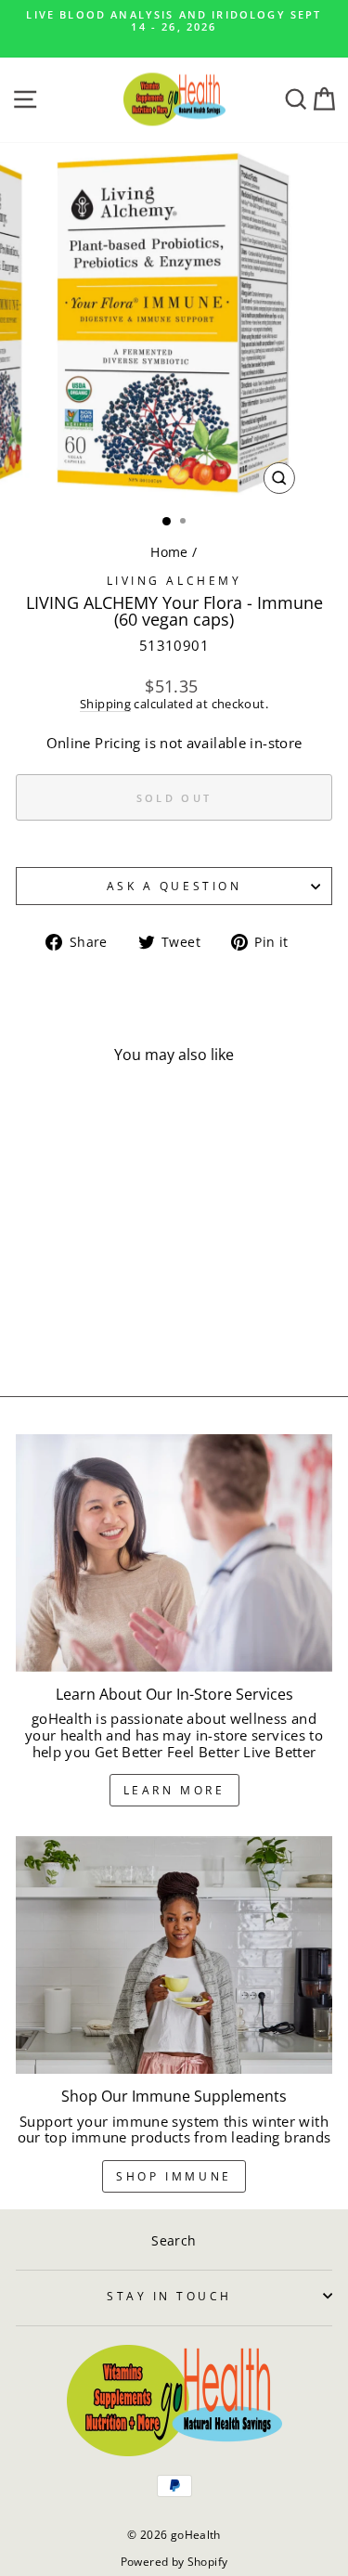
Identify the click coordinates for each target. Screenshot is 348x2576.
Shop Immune (174, 2176)
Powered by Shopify (174, 2562)
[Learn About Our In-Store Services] (174, 1553)
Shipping (105, 704)
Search (173, 2240)
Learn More (174, 1790)
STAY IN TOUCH (169, 2295)
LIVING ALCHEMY (174, 580)
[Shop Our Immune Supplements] (174, 1955)
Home (168, 552)
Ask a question (174, 885)
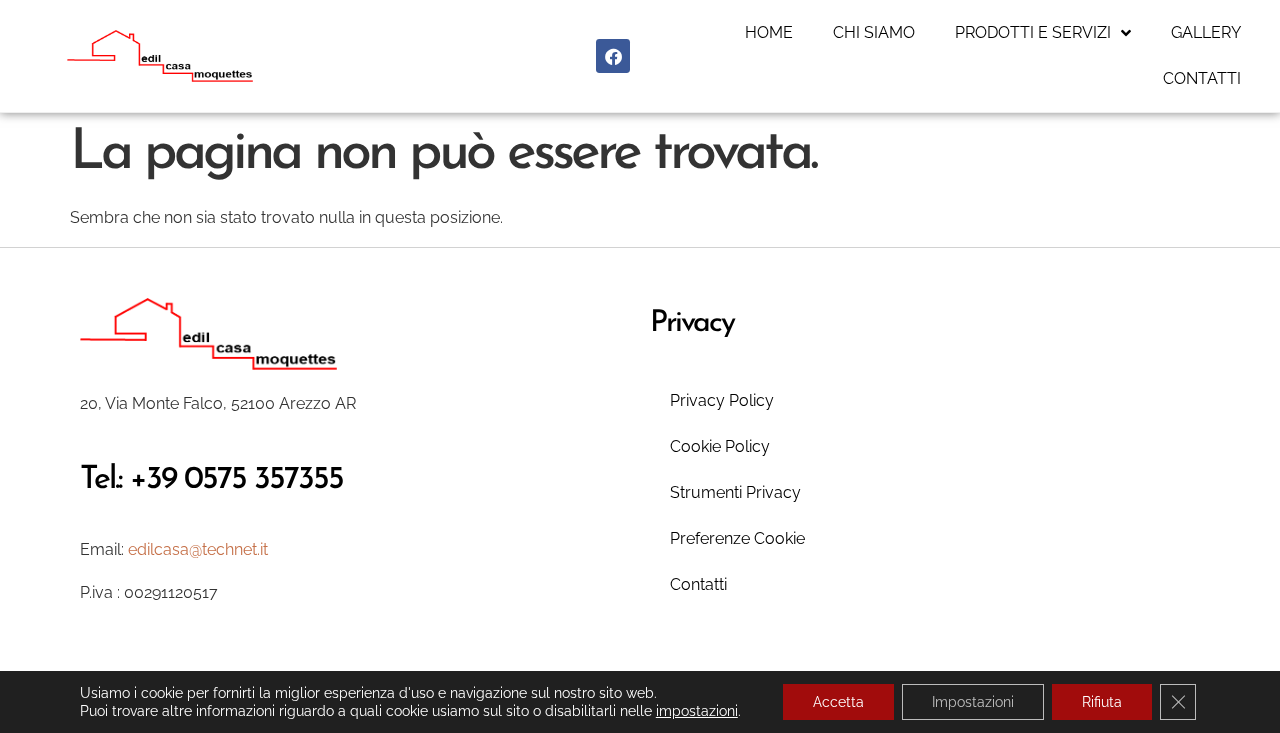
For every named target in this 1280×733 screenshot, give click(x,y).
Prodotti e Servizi (1033, 32)
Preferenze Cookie (737, 538)
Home (769, 32)
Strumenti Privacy (735, 492)
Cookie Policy (720, 446)
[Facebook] (613, 56)
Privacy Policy (722, 400)
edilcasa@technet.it (198, 549)
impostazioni (697, 711)
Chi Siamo (874, 32)
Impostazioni (973, 702)
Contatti (1202, 78)
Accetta (838, 702)
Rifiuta (1102, 702)
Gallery (1206, 32)
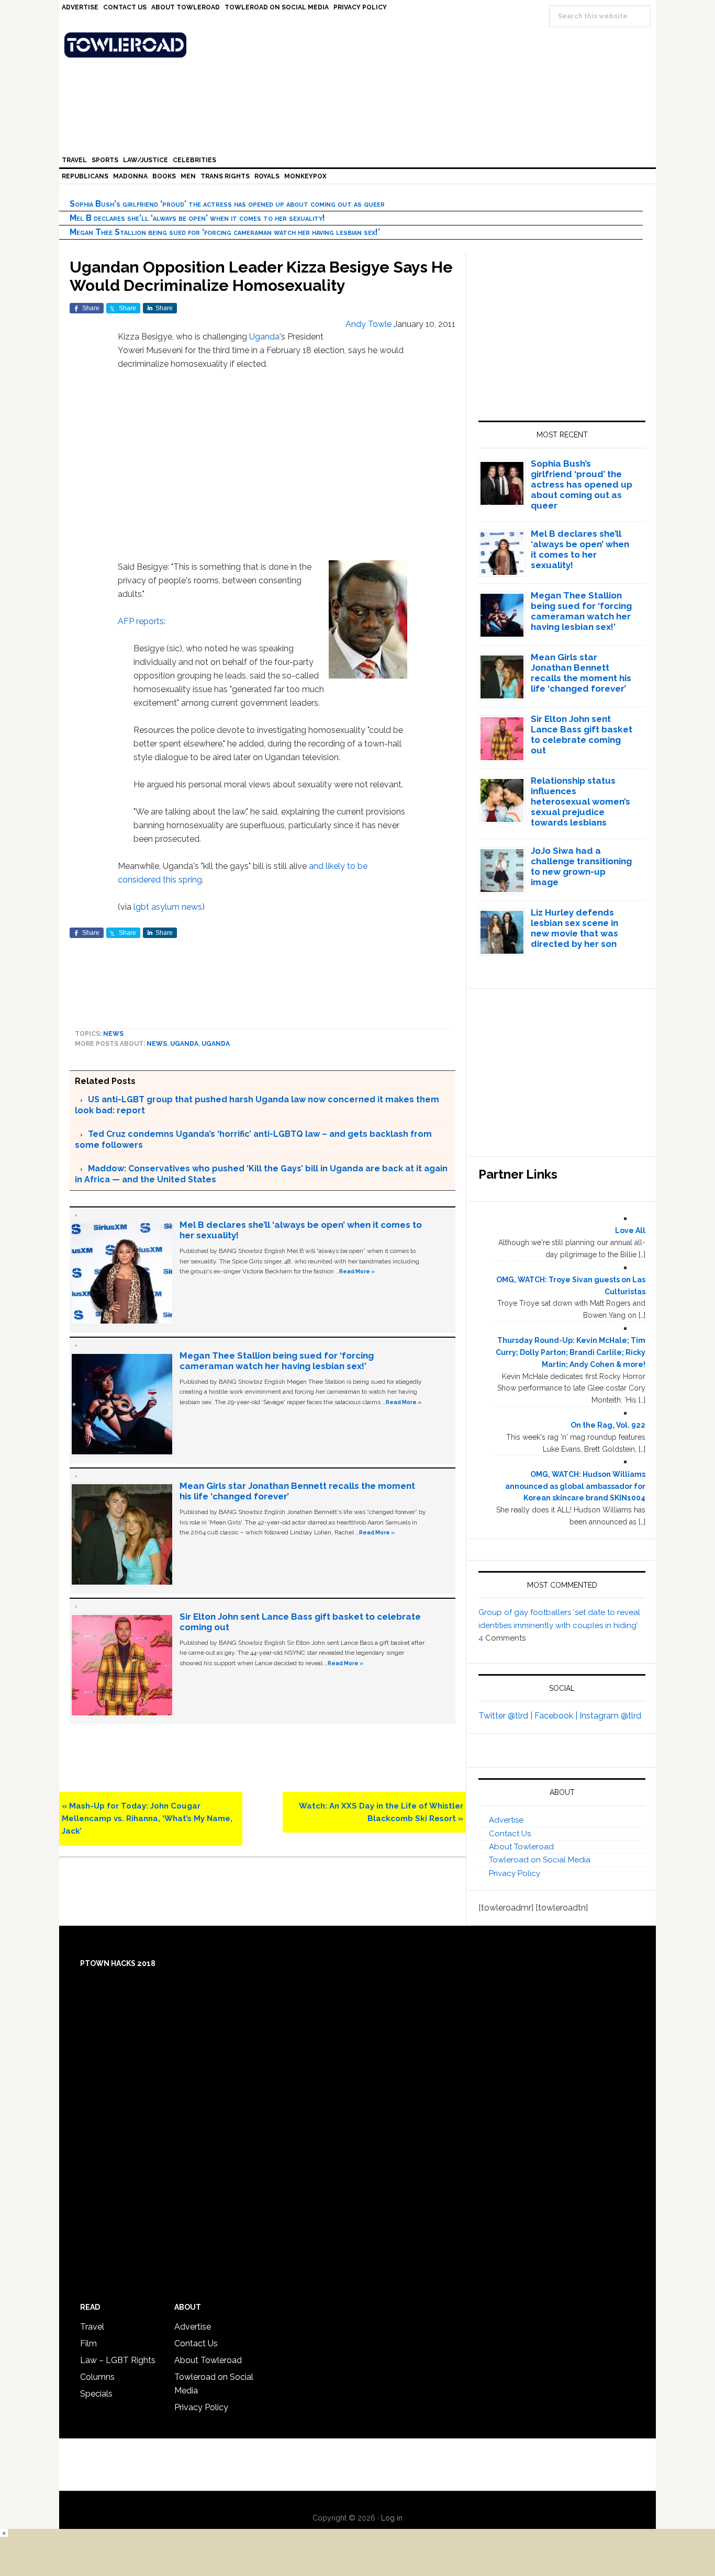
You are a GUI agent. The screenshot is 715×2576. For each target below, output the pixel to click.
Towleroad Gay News (360, 45)
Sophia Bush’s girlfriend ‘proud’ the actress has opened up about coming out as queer (227, 204)
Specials (96, 2394)
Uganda (264, 337)
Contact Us (510, 1833)
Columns (97, 2377)
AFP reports (141, 621)
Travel (92, 2327)
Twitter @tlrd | (506, 1716)
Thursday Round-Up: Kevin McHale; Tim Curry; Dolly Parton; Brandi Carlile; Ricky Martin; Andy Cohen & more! (570, 1352)
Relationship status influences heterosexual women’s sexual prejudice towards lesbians (580, 801)
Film (88, 2343)
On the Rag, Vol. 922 (608, 1425)
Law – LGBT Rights (117, 2360)
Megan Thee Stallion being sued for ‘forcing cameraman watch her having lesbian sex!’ (225, 232)
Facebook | (556, 1716)
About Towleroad (521, 1846)
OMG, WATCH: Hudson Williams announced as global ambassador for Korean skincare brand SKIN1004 (575, 1486)
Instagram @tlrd (610, 1716)
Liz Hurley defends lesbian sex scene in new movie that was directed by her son (574, 928)
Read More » (357, 1271)
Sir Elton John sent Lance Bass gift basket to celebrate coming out (581, 734)
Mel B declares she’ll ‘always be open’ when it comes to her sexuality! (197, 218)
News (113, 1033)
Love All (630, 1230)
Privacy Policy (514, 1873)
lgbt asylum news (167, 907)
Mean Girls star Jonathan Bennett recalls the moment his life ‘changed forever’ (581, 673)
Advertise (506, 1820)
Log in (392, 2518)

==============================

• TASK PROMPT:
Looking at the listing above, which lines run from the one containing "Accetta (838, 702)" through the one containing "Sir Elton John"? Print exactly those, ends included, pictures excluded.

• REPLY:
Accetta (838, 702)
Rifiuta (1102, 702)
Gallery (1206, 32)
You are a GUI agent. The screenshot is 715×2576. For each target below, output the pixel to click.
Towleroad Gay News (360, 45)
Sophia Bush’s girlfriend ‘proud’ the actress has opened up about coming out as queer (227, 204)
Specials (96, 2394)
Uganda (264, 337)
Contact Us (510, 1833)
Columns (97, 2377)
AFP reports (141, 621)
Travel (92, 2327)
Twitter @tlrd | (506, 1716)
Thursday Round-Up: Kevin McHale; Tim Curry; Dolly Parton; Brandi Carlile; Ricky Martin; Andy Cohen & more! (570, 1352)
Relationship status influences heterosexual women’s sexual prejudice towards lesbians (580, 801)
Film (88, 2343)
On the Rag, Vol. 922 (608, 1425)
Law – LGBT Rights (117, 2360)
Megan Thee Stallion being sued for ‘forcing cameraman watch her having lesbian sex!’ (225, 232)
Facebook | (556, 1716)
About Towleroad (521, 1846)
OMG, WATCH: Hudson Williams announced as global ambassador for Korean skincare brand SKIN1004 (575, 1486)
Instagram @tlrd (610, 1716)
Liz Hurley defends lesbian sex scene in new movie that was directed by her son (574, 928)
Read More » (357, 1271)
Sir Elton John sent Lance Bass gift basket to celebrate coming out (581, 734)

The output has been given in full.